Committee learns about organizations with for-profit status or secular identities

June 1, 2014

Survey will seek members' input on CHA membership criteria


A committee that is looking into organizational structures in the ministry that currently fall outside of CHA's traditional membership criteria has been gaining insights into those structures by talking with leaders of those organizations. The 15-person CHA Membership Study Committee, which was formed in 2011, has been using this second year of its three-year study period to interview leaders of CHA member organizations that have converted from nonprofit to for-profit corporations or that are no longer officially recognized as Catholic.

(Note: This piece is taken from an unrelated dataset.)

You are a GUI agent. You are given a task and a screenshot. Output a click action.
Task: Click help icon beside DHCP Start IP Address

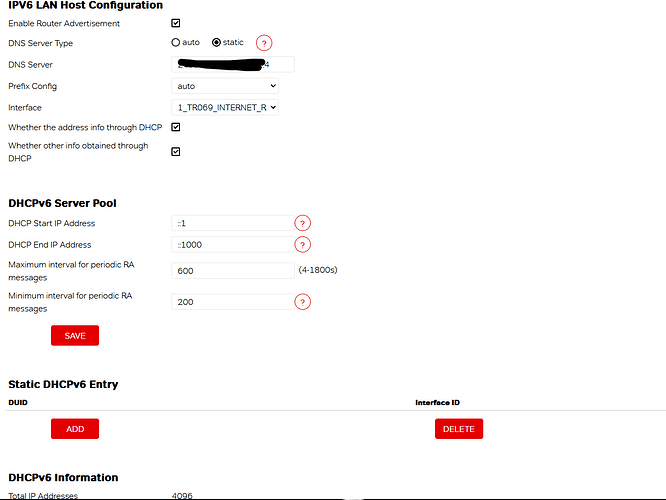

On behalf of the committee, Cathy Sullivan Clark, a director at the Noblis consulting firm, has interviewed leaders of about a half dozen organizations that have converted to one of the new structures. The goal of the interviews was to gain insight — which may be particular in each case given the variety of models — to help inform the discernment process related to CHA's membership structure and criteria. The topics discussed during the interviews covered the context for the organizational change; the lessons, benefits and challenges associated with the change; the impact of the change; the impact on the relationship with CHA; and the level of support of the commitments of Catholic identity. Clark was to present themes identified through the interview process at a meeting of the committee May 28, after Catholic Health World went to press.

In addition to the interviews, in 2013, the committee commissioned a white paper, "Caritas in Communion: Theological Foundations of Catholic Health Care," which examined the membership questions from a theological perspective. That paper, which was presented at the 2013 Catholic Health Assembly and appeared in summary in the July-August 2013 issue of Health Progress, explored what it means to be a Catholic health care provider and how an organization's structure — including its for-profit status — might impact its Catholic identity.

The committee also sought member feedback on these questions through a survey at the June 2013 Catholic Health Assembly. That survey found that respondents generally were aware of the organizational models in question, and most respondents said the models could have a positive impact on the Catholic health ministry. Most also said they would support a change in CHA's membership criteria to allow organizations with these new models to be members of the association. At the assembly in June, the committee will once again survey attendees on questions relating to CHA membership. Attendees can take an online survey in the CHA Center on the fifth floor of the Chicago Marriott Downtown, the assembly hotel.

The insights gained from the interviews, the theological white paper and the membership surveys will be used to inform the committee's ongoing discernment process. At its fall meeting, the committee will determine whether to recommend changes to the CHA membership criteria to accommodate some or all of the new organizational structures. The committee's recommendations will then go to the CHA Board of Trustees for approval, in addition to reviews by the CHA Executive, Governance and Finance Committees. If approved, the proposed changes will be brought to the CHA Membership Assembly for a vote in June 2015.

Colleen Scanlon is senior vice president, chief advocacy officer for Englewood, Colo.-based Catholic Health Initiatives and chair of the Membership Study Committee. She said that from the outset, the committee has "tried to create a very inclusive and open discernment process, inviting members of the ministry to provide their perspectives, ideas and questions to the committee — this has been invaluable to the integrity and ultimate outcome of the process."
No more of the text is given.